Bibliographic Source(s)
Society of American Gastrointestinal and Endoscopic Surgeons (SAGES). SAGES guidelines for the use of laparoscopic ultrasound. Los Angeles (CA): Society of American Gastrointestinal and Endoscopic Surgeons (SAGES); 2009 Mar. 35 p. [82 references]
Guideline Status

This is the current release of the guideline.

Scope

Disease/Condition(s)

Any disease or condition that may benefit from the use of laparoscopic ultrasound, including:

  • Adrenal disease
  • Biliary disease
  • Esophagogastric cancer
  • Gastric cancer
  • Gynecologic conditions (ovarian or uterine masses, cervical carcinoma)
  • Kidney disease
  • Liver disease
  • Pancreatic disease
Guideline Category
Diagnosis
Evaluation
Clinical Specialty
Gastroenterology
Nephrology
Obstetrics and Gynecology
Oncology
Radiology
Surgery
Intended Users
Physicians
Guideline Objective(s)

To provide current recommendations in the use and benefits of laparoscopic ultrasound (LUS) for the surgeon

Target Population

Patients undergoing surgery for adrenal disease, biliary disease, esophagogastric cancer, gastric cancer, gynecologic disease, kidney disease, liver disease, and adenocarcinoma of the pancreas

Interventions and Practices Considered

Laparoscopic ultrasound

Major Outcomes Considered
  • Diagnostic accuracy: sensitivity and specificity
  • Complication rates
  • Disease recurrence rates
  • Operative time
  • Length of hospital stay
  • Conversion rates
  • Unnecessary laparotomy rate
  • Cost

Methodology

Methods Used to Collect/Select the Evidence
Hand-searches of Published Literature (Secondary Sources)
Searches of Electronic Databases
Description of Methods Used to Collect/Select the Evidence

A systematic literature search of MEDLINE for the period 1966 through May 15, 2007, limited to English language articles, identified 146 relevant reports. The search strategy used the terms "laparoscopic ultrasound," "ultrasound training," "ultrasound biliary," "ultrasound pancreas," "ultrasound adrenal," "ultrasound liver," "ultrasound gynecology," "ultrasound kidney," and "ultrasound stomach."

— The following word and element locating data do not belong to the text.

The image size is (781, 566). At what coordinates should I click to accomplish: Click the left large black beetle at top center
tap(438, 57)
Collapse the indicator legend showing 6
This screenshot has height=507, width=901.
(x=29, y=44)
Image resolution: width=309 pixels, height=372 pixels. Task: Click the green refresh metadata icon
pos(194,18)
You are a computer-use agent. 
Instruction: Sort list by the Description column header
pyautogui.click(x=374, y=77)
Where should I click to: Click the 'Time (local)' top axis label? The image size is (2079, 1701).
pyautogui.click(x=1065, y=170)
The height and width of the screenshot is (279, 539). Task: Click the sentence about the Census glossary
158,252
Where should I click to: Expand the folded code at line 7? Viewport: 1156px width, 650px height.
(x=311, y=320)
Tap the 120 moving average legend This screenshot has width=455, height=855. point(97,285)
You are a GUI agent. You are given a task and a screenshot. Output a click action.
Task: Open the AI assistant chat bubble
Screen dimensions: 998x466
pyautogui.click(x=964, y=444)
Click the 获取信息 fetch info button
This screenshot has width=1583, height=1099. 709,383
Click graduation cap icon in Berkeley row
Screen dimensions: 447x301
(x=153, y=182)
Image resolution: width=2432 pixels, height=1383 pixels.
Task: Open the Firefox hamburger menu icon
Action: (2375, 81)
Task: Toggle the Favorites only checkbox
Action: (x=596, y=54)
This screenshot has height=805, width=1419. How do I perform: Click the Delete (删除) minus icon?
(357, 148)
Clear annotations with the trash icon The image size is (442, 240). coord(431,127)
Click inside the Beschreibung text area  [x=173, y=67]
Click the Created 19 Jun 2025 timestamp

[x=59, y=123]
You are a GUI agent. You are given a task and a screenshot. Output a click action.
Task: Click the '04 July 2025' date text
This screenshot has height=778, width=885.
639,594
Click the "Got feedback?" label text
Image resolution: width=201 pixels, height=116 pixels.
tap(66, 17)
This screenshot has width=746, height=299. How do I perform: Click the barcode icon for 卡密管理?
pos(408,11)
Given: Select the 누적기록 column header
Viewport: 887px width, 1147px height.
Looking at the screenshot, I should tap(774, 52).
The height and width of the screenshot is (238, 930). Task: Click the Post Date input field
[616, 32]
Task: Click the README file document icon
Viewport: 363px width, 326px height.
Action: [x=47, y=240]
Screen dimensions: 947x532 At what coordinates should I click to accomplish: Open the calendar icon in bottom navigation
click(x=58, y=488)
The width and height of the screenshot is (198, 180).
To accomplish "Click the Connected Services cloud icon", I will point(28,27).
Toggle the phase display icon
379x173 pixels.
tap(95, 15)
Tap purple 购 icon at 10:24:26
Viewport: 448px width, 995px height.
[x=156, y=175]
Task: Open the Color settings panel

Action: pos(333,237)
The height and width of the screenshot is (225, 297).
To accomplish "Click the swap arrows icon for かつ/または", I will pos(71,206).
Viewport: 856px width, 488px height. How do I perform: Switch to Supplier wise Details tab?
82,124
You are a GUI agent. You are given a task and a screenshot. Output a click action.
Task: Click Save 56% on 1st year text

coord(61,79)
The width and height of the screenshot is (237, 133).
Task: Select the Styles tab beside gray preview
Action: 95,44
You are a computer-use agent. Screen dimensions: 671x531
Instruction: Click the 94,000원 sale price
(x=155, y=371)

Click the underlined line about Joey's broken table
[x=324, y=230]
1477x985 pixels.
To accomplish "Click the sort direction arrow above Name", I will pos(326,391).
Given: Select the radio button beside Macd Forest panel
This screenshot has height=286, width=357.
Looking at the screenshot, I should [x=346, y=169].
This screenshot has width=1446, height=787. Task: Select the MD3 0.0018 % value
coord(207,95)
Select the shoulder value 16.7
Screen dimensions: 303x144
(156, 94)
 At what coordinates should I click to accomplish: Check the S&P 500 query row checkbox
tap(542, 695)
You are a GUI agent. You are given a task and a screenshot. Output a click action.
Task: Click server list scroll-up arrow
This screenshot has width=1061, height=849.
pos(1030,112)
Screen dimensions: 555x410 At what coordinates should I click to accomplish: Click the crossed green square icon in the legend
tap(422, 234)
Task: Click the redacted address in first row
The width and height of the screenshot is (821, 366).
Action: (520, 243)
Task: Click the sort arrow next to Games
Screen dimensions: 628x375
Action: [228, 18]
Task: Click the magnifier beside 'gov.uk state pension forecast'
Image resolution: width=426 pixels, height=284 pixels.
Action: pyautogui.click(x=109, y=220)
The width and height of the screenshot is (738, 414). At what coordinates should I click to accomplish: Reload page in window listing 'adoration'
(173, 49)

The articles were divided into the following categories:

  • Randomized studies, meta-analyses, and systematic reviews
  • Prospective studies
  • Retrospective studies
  • Case reports
  • Review articles

All case reports, old reviews, and smaller studies were excluded.

The reviewers manually searched the bibliographies for additional articles that may have been missed in the original search.

Number of Source Documents

Not stated

Methods Used to Assess the Quality and Strength of the Evidence
Weighting According to a Rating Scheme (Scheme Given)
Rating Scheme for the Strength of the Evidence

Levels of Evidence

Level I: Evidence from properly conducted randomized, controlled trials.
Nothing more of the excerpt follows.